Synchronous changes in brain activity and gut microbiome
By the end of the study, their body weight had decreased by an average of 7.6kg, or 7.8%. As expected, they had undergone reductions in body fat and waist circumference.
Likewise, their blood pressure and serum levels of fasting plasma glucose, total cholesterol, HDL and LDL had decreased, and the activity of key liver enzymes. These suggest that IER helps to reduce obesity-related comorbidities like hypertension, hyperlipidemia, and liver dysfunction.
The authors observed decreases after IER in the activity of brain regions implicated in the regulation of appetite and addiction. Within the gut microbiome, the abundance of the bacteria Faecalibacterium prausnitzii, Parabacteroides distasonis, and Bacterokles uniformis increased sharply, while that of Escherichia coli fell.

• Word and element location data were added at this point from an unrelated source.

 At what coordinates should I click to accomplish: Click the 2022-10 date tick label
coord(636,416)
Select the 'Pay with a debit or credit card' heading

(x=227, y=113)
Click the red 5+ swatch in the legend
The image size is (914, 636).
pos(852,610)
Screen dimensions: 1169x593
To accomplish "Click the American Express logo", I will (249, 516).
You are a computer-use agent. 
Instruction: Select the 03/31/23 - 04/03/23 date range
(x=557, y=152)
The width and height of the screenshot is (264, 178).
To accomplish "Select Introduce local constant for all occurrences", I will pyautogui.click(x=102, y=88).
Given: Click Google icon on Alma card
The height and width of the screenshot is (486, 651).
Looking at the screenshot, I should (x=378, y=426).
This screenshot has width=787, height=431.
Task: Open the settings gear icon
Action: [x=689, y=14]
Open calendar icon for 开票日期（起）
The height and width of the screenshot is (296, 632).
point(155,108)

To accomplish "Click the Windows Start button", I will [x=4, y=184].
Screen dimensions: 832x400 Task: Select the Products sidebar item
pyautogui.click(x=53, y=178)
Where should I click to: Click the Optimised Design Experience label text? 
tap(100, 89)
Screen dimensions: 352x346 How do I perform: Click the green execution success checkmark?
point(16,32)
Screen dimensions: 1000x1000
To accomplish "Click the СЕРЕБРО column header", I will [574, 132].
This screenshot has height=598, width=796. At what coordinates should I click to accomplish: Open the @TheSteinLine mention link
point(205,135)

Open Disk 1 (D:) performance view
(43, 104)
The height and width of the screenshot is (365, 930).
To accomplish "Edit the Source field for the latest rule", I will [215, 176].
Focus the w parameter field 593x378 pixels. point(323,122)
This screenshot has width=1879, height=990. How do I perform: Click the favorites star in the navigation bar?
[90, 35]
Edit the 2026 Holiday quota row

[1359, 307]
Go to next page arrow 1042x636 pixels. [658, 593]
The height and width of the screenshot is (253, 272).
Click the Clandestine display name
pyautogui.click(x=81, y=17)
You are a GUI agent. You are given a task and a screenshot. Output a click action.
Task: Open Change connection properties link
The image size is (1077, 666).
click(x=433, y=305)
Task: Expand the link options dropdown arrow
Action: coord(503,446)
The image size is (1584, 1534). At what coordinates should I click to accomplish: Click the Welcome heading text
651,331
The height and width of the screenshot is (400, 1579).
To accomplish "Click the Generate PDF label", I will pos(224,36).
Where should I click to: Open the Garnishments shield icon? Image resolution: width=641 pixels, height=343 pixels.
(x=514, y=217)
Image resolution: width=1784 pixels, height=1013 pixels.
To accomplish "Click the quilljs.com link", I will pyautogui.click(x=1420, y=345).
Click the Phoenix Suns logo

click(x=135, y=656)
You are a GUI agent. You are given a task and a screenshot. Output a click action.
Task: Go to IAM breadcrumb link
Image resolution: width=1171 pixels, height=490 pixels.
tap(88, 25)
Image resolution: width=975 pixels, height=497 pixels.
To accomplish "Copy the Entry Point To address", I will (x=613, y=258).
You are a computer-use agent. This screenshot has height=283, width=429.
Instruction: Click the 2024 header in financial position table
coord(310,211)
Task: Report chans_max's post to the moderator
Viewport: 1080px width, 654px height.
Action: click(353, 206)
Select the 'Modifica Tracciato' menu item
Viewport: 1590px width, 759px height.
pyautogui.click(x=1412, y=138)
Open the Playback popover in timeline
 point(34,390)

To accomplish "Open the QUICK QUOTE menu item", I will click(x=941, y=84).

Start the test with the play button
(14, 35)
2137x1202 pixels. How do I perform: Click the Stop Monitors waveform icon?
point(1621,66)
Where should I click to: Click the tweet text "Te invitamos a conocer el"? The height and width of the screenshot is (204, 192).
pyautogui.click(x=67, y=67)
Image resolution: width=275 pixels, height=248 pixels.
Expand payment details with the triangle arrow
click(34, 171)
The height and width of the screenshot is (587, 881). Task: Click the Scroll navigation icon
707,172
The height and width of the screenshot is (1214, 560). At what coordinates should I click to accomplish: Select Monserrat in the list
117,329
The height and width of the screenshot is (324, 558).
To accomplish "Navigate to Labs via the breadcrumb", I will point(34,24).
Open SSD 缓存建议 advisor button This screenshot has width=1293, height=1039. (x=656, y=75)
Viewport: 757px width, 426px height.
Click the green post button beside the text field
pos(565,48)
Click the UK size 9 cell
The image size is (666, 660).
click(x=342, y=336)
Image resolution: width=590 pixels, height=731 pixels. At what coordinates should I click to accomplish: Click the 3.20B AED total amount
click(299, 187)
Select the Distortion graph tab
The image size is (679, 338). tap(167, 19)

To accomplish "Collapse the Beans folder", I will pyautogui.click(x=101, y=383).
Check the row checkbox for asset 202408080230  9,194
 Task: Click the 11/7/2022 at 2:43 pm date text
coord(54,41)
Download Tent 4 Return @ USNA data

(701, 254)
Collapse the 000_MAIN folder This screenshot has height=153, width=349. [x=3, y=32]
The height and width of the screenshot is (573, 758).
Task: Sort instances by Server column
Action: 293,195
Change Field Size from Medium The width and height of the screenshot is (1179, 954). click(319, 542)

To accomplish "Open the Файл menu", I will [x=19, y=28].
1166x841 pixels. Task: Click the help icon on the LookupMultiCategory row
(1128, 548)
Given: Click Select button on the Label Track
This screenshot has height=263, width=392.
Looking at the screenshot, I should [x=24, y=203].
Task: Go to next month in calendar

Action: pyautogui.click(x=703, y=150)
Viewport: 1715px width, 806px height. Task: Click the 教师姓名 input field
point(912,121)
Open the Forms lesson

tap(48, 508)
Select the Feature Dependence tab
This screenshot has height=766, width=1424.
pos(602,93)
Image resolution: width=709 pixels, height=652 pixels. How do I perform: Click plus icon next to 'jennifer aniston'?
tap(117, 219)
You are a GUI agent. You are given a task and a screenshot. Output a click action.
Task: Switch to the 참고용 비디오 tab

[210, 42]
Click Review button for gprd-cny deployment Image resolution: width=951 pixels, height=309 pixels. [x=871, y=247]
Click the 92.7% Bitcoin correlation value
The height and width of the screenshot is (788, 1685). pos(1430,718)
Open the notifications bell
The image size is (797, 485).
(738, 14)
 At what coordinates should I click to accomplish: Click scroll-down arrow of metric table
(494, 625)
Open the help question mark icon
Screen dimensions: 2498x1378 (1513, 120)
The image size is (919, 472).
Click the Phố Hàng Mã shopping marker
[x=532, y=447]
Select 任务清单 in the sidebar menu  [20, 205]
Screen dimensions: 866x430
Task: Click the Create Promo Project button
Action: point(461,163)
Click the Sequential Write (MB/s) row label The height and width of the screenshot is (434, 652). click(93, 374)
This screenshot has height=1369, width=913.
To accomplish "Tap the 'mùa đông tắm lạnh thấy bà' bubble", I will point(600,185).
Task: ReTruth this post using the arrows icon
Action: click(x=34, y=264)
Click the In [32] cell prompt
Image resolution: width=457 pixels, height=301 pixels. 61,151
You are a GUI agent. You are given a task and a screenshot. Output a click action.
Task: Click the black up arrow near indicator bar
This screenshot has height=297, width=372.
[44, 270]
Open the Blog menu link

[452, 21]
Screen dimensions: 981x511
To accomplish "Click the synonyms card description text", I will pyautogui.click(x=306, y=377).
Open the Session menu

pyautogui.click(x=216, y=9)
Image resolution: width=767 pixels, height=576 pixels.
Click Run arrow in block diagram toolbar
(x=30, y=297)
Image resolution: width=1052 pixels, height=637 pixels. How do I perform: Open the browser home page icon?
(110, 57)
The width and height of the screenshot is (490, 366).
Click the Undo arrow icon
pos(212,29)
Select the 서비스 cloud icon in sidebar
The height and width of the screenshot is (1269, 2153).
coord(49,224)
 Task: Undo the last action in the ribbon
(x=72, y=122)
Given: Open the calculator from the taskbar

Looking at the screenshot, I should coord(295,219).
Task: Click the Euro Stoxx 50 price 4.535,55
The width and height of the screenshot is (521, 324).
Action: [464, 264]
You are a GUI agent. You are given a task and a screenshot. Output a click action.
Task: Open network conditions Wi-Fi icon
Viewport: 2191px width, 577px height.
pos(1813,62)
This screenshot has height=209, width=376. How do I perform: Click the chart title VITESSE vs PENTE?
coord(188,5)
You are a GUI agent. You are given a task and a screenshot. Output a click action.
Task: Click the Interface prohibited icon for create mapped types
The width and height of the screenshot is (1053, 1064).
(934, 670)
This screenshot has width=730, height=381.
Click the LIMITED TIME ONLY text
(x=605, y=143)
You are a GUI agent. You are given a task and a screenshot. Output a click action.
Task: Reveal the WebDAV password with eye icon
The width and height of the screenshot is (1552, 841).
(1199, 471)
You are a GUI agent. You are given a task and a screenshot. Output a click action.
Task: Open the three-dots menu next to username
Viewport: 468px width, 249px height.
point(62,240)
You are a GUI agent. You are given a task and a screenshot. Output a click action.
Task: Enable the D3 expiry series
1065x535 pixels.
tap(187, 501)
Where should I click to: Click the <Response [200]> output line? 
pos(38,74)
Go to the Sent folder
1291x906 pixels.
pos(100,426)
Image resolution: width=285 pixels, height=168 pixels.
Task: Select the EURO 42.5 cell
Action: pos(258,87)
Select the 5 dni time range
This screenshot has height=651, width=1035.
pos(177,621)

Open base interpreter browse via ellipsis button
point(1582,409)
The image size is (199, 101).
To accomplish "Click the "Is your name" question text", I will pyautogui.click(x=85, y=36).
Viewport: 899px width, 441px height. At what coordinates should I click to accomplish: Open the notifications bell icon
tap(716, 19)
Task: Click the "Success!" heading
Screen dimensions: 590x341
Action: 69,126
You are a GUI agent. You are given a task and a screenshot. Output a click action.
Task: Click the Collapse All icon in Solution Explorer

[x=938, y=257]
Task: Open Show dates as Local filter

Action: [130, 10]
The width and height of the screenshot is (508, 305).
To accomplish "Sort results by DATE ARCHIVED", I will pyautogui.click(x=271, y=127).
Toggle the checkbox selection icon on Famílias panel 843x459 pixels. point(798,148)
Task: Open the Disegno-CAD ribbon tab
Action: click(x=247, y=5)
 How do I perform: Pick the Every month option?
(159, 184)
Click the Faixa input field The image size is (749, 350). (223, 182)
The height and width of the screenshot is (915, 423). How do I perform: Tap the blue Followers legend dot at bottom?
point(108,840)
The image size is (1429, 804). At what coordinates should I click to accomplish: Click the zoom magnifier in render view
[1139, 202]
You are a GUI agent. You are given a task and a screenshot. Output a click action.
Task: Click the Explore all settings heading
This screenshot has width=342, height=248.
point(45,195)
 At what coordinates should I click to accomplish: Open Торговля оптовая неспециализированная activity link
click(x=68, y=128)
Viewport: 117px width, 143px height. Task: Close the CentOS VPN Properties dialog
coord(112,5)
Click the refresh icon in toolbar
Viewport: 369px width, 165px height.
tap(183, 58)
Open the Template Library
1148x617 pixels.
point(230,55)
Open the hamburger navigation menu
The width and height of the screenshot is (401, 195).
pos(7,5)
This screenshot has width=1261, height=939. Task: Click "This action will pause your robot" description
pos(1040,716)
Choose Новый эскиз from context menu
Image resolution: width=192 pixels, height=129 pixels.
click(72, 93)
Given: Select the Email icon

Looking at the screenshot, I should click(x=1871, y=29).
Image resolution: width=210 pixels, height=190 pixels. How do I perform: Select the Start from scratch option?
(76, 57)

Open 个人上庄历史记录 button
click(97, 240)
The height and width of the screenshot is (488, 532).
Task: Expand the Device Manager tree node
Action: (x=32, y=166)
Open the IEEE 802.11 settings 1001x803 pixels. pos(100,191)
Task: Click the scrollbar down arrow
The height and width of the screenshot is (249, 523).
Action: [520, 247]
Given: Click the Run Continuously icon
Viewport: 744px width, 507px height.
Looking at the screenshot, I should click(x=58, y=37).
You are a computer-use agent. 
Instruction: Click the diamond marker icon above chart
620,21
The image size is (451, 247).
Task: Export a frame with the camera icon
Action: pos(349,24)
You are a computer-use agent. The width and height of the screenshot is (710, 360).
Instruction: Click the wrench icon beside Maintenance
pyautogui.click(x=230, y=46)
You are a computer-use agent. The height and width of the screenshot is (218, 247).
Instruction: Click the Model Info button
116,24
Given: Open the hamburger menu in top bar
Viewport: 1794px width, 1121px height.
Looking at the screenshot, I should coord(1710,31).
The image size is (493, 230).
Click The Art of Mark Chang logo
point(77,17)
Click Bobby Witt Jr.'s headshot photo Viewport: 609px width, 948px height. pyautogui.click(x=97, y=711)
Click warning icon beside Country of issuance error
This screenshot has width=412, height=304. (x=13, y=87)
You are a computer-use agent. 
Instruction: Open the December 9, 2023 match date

Further analyses showed that the abundance of E. coli, Coprococcus comes, and Eubacterium hallii bacteria were negatively associated with the activity of the brain’s left orbital inferior frontal gyrus – known to play a key role in executive function, including our will to lose weight. In contrast, the abundance of the bacteria P. distasonis and Flavonifractor plautii were positively correlated with the activity brain regions associated with attention, motor inhibition, emotion, and learning.
Weighing the evidence
These results suggest that changes in the brain and microbiome during and after weight loss are linked – either because they cause each other, or because an unknown other factor causes both. Because the study is correlational, it can’t resolve the direction of the underlying causality.
“The gut microbiome is thought to communicate with the brain in a complex, two-directional way. The microbiome produces neurotransmitters and neurotoxins which access the brain through nerves and the blood circulation. In return the brain controls eating behavior, while nutrients from our diet change the composition of the gut microbiome,” said coauthor Dr Xiaoning Wang from the Institute of Geriatrics of the PLA General Hospital.
Coauthor Dr Liming Wang, likewise from the Health Management Institute in Beijing, said: “The next question to be answered is the precise mechanism by which the gut microbiome and the brain communicate in obese people, including during weight loss. What specific gut microbiome and brain regions are critical for successful weight loss and maintaining a healthy weight?”